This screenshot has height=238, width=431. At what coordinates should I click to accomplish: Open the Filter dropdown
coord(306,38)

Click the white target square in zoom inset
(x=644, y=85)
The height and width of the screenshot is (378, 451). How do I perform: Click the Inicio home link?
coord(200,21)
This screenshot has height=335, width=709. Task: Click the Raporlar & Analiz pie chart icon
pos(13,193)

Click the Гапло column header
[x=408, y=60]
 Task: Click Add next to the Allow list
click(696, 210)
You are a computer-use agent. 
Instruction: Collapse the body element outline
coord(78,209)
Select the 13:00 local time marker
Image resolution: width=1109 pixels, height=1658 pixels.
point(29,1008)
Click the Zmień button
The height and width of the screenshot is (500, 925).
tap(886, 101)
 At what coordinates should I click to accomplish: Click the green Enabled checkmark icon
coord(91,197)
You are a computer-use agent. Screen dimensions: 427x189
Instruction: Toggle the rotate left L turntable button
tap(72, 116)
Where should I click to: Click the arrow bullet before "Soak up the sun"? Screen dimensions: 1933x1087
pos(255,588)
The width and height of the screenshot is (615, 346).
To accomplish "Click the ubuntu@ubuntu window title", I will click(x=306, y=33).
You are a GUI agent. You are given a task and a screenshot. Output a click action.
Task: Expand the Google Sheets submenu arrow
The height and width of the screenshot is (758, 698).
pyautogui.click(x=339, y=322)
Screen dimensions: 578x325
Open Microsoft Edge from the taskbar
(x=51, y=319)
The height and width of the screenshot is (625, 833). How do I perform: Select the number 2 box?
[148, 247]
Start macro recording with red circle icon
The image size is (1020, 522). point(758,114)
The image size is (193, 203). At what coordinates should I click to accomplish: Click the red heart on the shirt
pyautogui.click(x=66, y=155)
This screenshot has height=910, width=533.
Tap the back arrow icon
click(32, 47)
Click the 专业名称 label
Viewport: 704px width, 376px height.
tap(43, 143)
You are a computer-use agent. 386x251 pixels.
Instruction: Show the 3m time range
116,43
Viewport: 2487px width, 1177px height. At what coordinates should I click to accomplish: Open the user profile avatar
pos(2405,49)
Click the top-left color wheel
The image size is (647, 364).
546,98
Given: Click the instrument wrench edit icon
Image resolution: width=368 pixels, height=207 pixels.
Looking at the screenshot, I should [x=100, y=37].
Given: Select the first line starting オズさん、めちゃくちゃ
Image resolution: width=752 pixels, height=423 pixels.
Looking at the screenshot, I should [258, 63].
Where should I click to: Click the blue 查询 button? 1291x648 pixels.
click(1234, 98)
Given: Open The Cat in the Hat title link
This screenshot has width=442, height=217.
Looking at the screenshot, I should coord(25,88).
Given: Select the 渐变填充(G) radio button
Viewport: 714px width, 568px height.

__Task item__. Could you restate word for word the lines above from the one containing "The width and" through the one containing "Screen dimensions: 578x325", both included, and nothing else?

__Solved exercise__.
The width and height of the screenshot is (615, 346).
To accomplish "Click the ubuntu@ubuntu window title", I will click(x=306, y=33).
You are a GUI agent. You are given a task and a screenshot. Output a click action.
Task: Expand the Google Sheets submenu arrow
The height and width of the screenshot is (758, 698).
pyautogui.click(x=339, y=322)
Screen dimensions: 578x325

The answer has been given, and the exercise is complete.